++++ ENTRIES SHOWN ++++

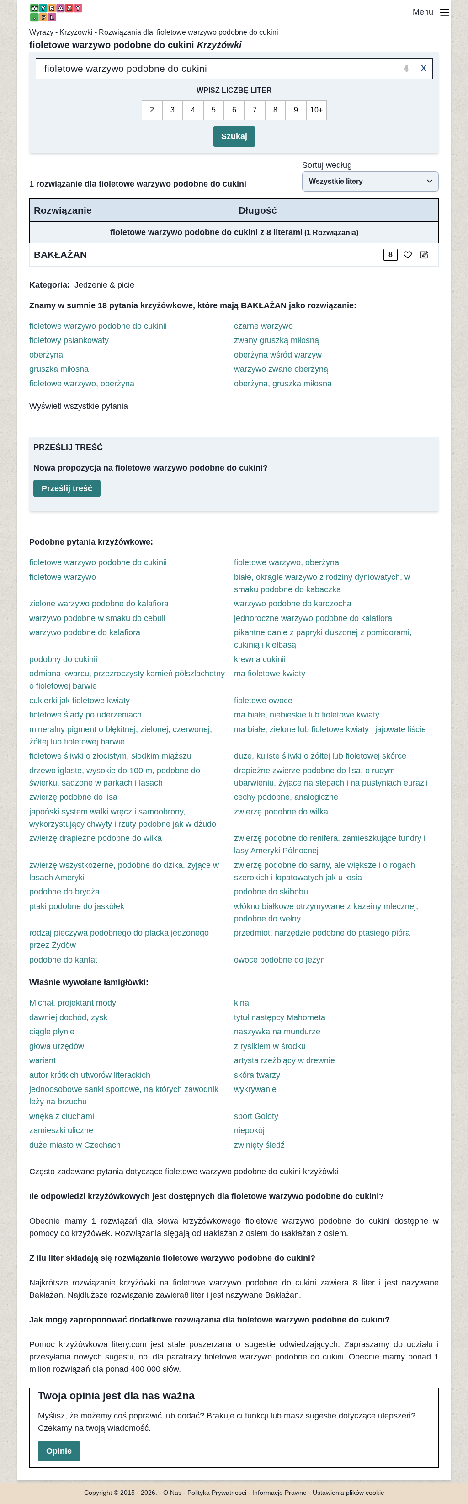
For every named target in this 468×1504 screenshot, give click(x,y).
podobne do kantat (63, 959)
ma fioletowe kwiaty (269, 673)
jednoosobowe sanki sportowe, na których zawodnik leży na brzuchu (123, 1095)
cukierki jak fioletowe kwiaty (79, 700)
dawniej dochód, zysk (68, 1017)
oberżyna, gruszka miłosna (283, 383)
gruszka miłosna (59, 369)
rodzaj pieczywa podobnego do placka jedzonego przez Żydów (119, 939)
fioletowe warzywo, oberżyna (81, 383)
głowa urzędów (56, 1046)
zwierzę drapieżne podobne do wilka (95, 838)
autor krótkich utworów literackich (89, 1075)
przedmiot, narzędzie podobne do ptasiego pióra (322, 932)
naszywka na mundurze (277, 1031)
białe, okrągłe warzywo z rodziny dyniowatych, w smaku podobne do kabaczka (322, 583)
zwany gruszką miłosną (276, 340)
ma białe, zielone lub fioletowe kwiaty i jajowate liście (330, 729)
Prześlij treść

++++

- **STATED PROBLEM**: Duplicate everything in the listing above from the line containing "gruszka miłosna (59, 369)" down to the line containing "autor krótkich utworów literackich (89, 1075)", with both of those lines included, character for character.

- **RESPONSE**:
gruszka miłosna (59, 369)
rodzaj pieczywa podobnego do placka jedzonego przez Żydów (119, 939)
fioletowe warzywo, oberżyna (81, 383)
głowa urzędów (56, 1046)
zwierzę drapieżne podobne do wilka (95, 838)
autor krótkich utworów literackich (89, 1075)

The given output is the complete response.